=== PROBLEM TO WORK ON ===
Rewrite in full every line from the one containing "This screenshot has height=742, width=1786." through the one containing "point(519,243)", inclusive, and adjust each coordinate in the answers by -101.

— BEGIN PROVIDED MATERIAL —

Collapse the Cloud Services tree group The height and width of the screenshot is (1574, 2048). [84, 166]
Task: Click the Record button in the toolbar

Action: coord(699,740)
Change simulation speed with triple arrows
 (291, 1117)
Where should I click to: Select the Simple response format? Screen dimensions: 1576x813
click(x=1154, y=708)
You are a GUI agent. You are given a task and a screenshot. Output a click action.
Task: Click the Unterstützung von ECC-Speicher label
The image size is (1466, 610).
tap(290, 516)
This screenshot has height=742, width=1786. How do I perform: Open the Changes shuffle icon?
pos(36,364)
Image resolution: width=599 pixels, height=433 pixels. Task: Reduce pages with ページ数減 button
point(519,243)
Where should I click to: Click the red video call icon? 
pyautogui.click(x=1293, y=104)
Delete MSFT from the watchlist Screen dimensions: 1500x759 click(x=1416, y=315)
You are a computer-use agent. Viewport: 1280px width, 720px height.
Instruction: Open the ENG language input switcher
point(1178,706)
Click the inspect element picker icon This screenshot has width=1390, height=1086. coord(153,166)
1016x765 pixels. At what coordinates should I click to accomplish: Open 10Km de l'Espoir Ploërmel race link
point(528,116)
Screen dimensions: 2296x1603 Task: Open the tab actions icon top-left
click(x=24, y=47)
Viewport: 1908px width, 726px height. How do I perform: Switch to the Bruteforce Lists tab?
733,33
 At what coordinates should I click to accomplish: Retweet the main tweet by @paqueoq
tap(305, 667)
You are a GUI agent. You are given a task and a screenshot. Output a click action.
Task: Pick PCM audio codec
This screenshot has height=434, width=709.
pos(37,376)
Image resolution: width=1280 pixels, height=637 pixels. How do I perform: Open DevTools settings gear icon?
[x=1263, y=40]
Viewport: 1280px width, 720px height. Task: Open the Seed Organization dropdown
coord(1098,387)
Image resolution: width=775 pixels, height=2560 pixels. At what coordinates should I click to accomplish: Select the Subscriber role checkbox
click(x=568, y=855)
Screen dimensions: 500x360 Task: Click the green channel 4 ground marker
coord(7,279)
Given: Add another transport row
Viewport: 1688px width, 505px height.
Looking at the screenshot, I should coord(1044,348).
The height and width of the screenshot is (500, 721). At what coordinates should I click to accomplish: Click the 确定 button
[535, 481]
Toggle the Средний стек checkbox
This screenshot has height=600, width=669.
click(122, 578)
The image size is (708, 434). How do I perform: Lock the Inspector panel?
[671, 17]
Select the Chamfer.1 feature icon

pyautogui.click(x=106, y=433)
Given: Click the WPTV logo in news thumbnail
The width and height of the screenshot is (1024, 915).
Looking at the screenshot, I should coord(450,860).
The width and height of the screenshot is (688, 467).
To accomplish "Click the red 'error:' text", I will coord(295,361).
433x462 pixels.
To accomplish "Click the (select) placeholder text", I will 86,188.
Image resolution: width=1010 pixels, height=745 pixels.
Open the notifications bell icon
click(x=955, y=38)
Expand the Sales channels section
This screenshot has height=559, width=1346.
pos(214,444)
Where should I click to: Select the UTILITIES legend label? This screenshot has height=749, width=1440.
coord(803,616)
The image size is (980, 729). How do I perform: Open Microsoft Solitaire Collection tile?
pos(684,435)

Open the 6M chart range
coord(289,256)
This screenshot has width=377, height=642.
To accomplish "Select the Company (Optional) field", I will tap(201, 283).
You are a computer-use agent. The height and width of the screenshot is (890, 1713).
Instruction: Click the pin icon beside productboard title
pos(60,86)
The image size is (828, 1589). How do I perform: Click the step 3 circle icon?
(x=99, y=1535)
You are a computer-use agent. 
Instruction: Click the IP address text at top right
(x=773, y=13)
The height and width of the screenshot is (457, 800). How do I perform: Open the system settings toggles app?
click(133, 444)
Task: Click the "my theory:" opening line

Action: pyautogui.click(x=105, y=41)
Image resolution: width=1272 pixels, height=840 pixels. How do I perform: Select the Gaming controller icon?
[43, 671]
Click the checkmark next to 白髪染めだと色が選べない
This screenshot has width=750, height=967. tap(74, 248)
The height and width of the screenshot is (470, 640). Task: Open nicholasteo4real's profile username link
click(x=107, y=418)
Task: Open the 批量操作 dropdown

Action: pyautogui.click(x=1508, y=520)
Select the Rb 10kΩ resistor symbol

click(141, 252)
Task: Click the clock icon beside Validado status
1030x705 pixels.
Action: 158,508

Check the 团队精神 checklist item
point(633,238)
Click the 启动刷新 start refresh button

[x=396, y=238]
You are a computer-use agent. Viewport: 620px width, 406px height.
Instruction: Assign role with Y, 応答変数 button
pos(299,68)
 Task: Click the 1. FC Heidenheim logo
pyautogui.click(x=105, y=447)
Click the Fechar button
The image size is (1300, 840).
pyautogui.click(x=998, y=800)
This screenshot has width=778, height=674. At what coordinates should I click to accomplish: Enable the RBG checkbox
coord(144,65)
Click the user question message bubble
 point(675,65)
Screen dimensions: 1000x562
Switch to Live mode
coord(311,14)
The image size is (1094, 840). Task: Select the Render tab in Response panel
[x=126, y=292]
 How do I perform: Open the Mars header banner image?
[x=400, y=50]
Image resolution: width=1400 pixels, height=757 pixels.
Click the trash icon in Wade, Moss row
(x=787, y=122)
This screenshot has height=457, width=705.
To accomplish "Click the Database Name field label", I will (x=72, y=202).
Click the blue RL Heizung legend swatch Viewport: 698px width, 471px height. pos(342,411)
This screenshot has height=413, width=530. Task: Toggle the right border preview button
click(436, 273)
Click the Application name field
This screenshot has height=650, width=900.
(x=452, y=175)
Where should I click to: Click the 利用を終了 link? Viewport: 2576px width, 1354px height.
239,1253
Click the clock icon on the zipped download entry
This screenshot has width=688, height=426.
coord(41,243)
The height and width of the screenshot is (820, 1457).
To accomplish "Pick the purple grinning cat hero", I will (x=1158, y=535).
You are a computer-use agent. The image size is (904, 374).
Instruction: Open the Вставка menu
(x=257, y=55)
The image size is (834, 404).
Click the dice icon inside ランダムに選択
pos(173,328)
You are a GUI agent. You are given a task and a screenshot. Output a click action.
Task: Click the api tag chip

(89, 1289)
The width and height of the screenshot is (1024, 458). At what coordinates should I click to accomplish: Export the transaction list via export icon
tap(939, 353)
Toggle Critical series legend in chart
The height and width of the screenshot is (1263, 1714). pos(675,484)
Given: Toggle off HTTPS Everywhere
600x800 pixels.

— END PROVIDED MATERIAL —

=== TASK OUTPUT ===
This screenshot has height=742, width=1786. How do I perform: Open the Changes shuffle icon?
pos(-65,263)
Image resolution: width=599 pixels, height=433 pixels. Task: Reduce pages with ページ数減 button
point(418,142)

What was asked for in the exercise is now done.